Entries for locating text and elements
════════
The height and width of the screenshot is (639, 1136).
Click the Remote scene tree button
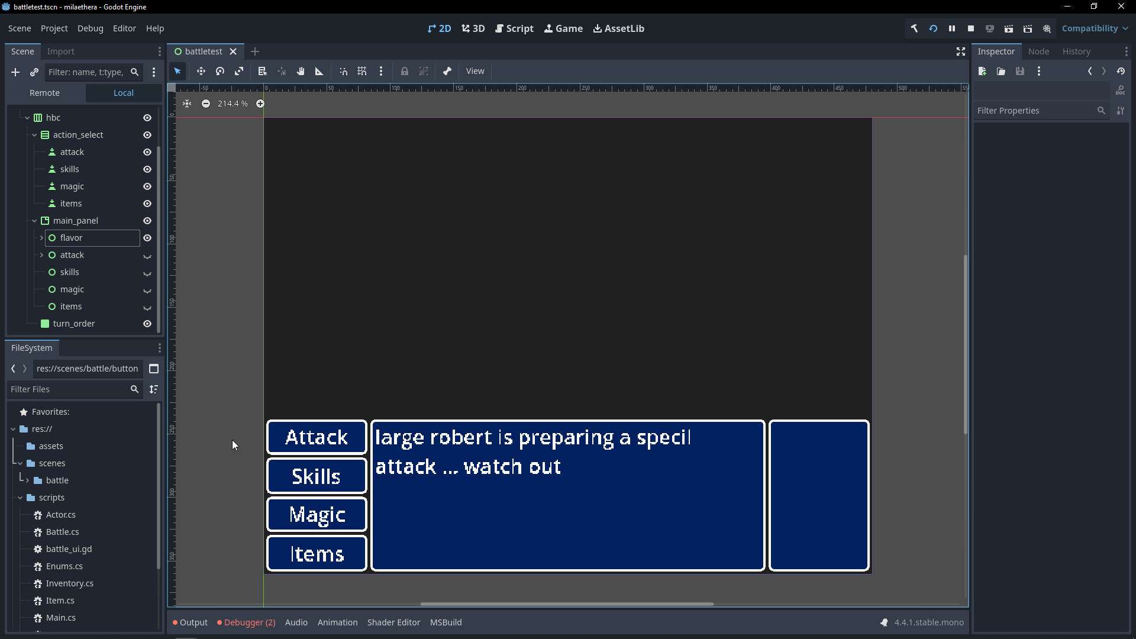pyautogui.click(x=45, y=93)
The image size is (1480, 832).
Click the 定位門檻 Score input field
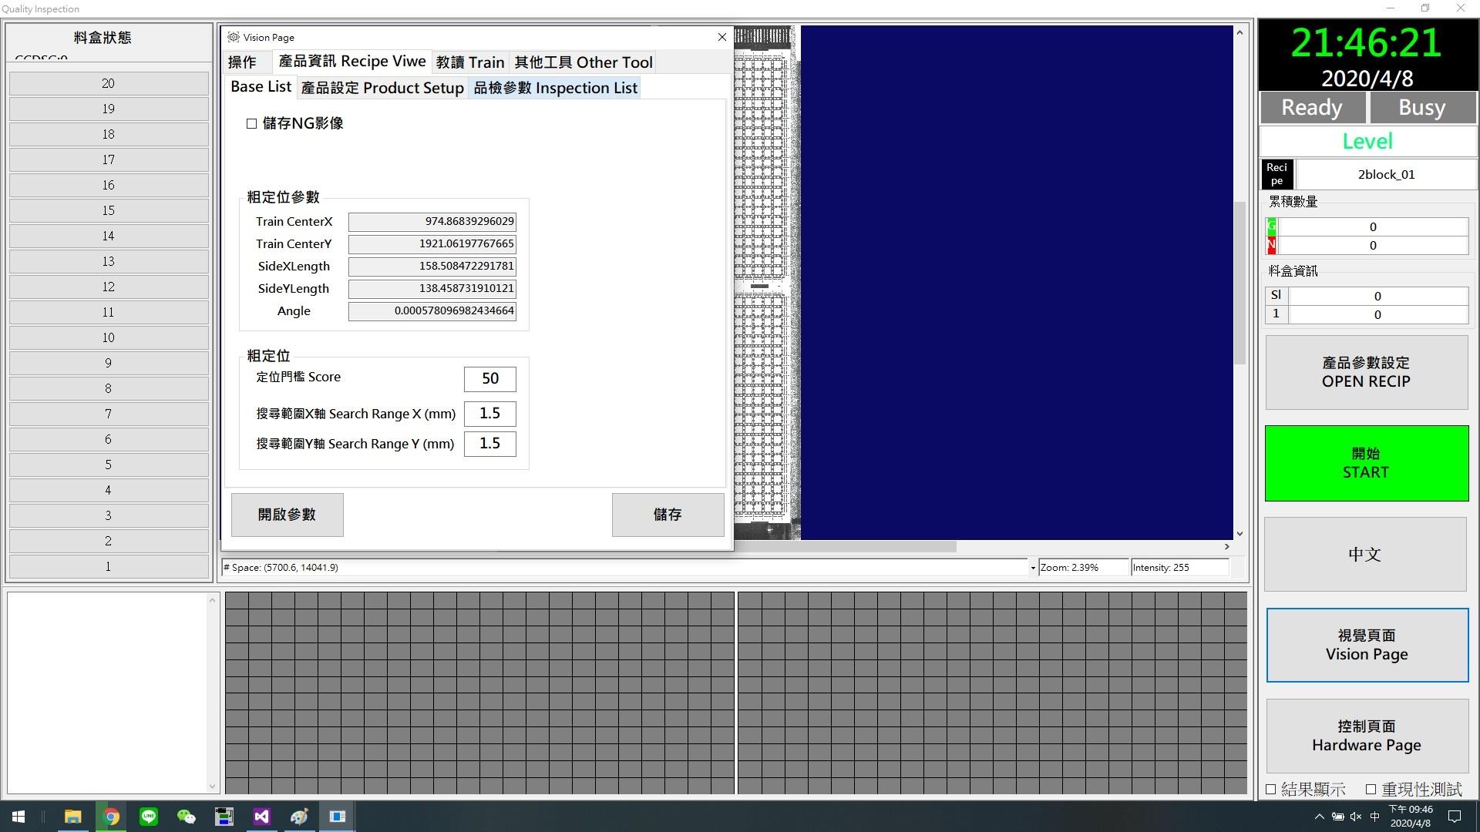coord(489,378)
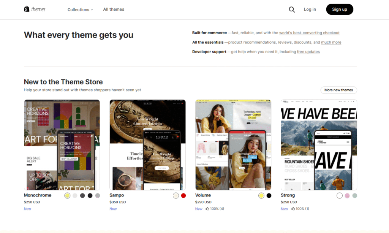The height and width of the screenshot is (233, 389).
Task: Select Monochrome's yellow color swatch
Action: (67, 195)
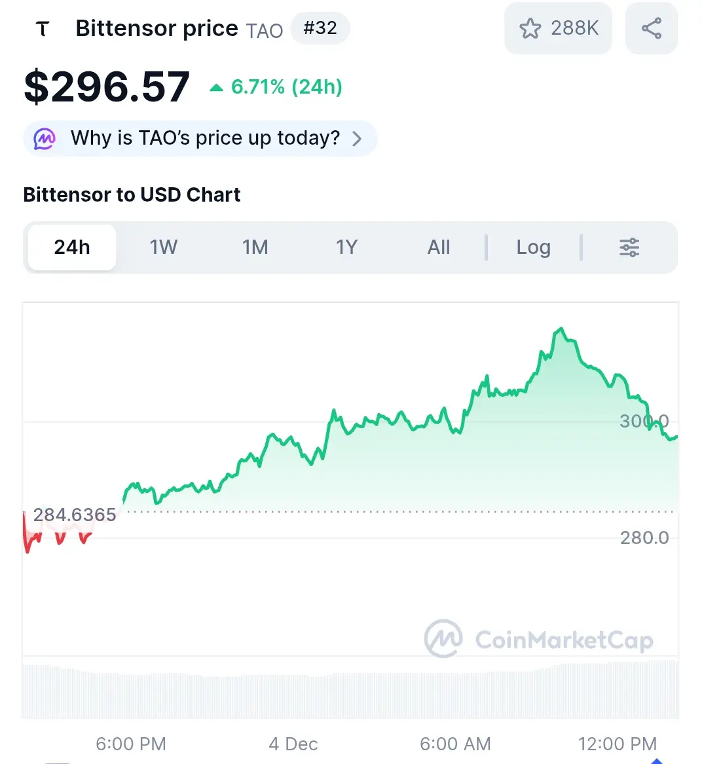
Task: Open chart settings sliders icon
Action: point(629,247)
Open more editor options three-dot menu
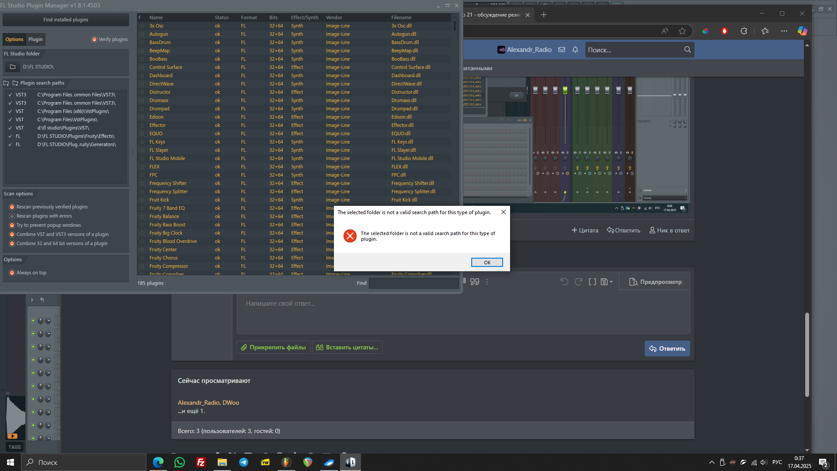The width and height of the screenshot is (837, 471). pos(487,282)
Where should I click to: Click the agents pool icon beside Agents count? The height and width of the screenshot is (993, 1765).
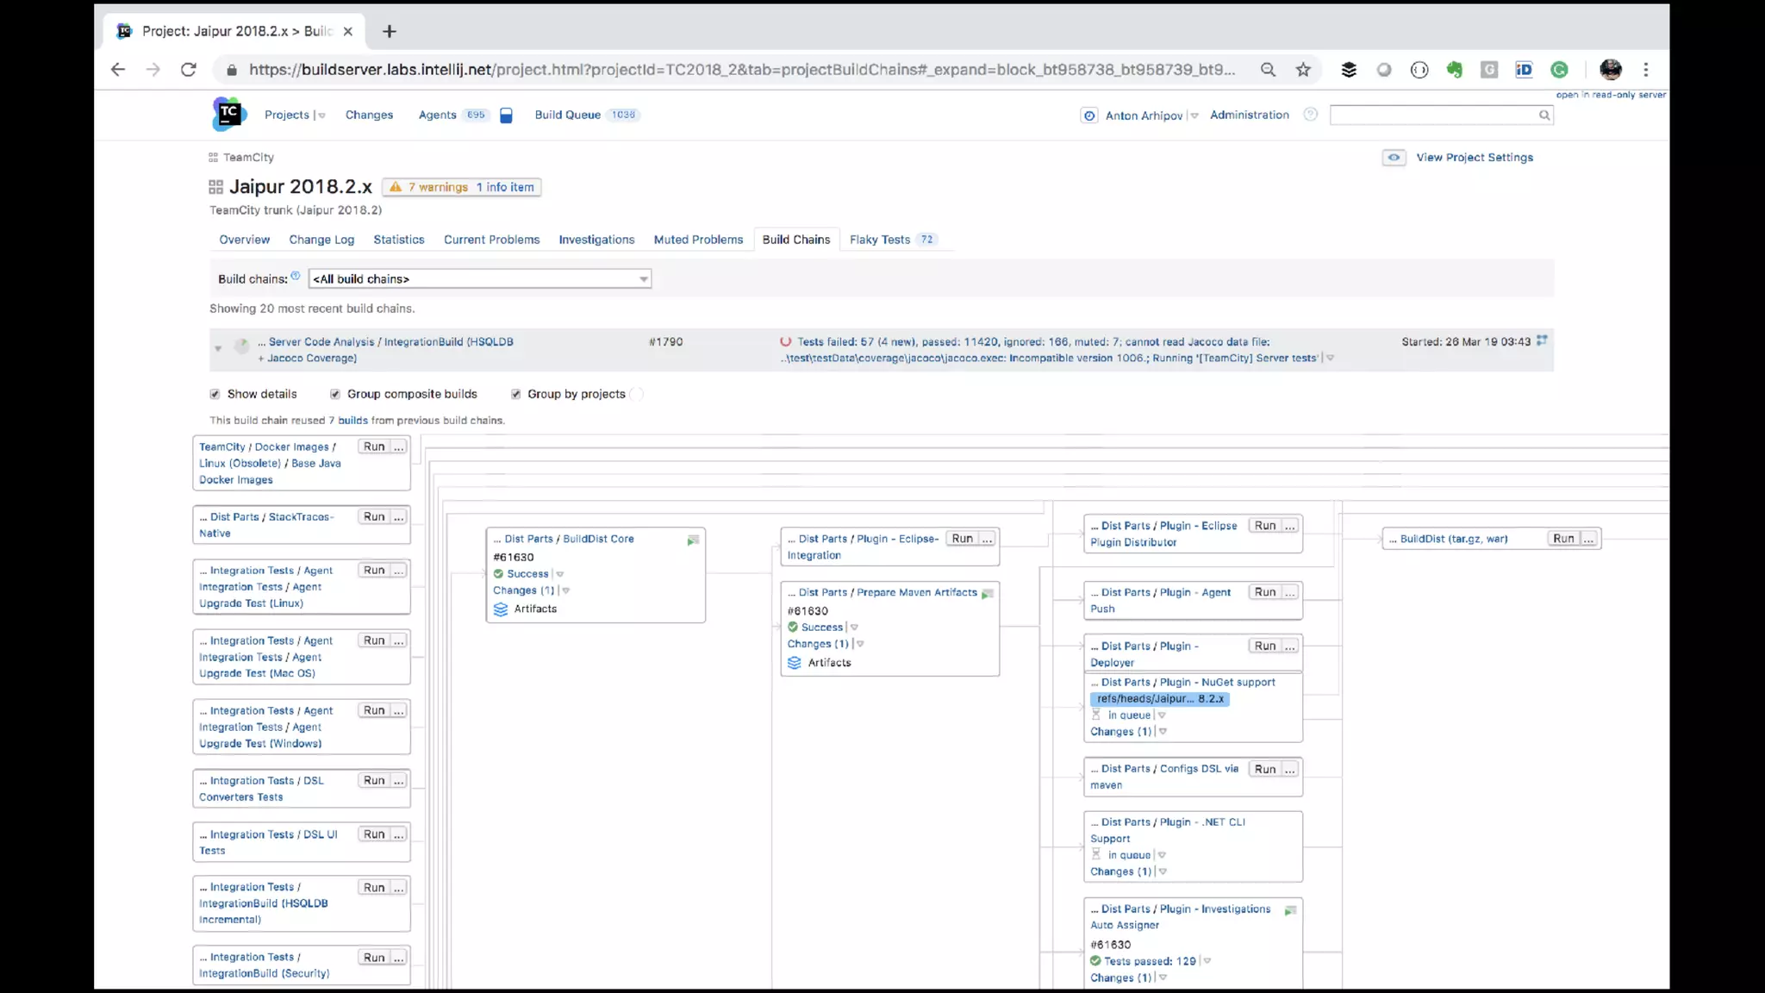point(506,116)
════════
> _What is asked_: Copy out every line of the data above word for word, omitting the pictures.

> _The output_:
The height and width of the screenshot is (639, 1136).
Click the Remote scene tree button
pyautogui.click(x=45, y=93)
The image size is (1480, 832).
Click the 定位門檻 Score input field
coord(489,378)
The height and width of the screenshot is (233, 389).
Task: Select Monochrome's yellow color swatch
Action: (67, 195)
Task: Open chart settings sliders icon
Action: point(629,247)
Open more editor options three-dot menu
The width and height of the screenshot is (837, 471). pos(487,282)
Where should I click to: Click the agents pool icon beside Agents count? The height and width of the screenshot is (993, 1765).
point(506,116)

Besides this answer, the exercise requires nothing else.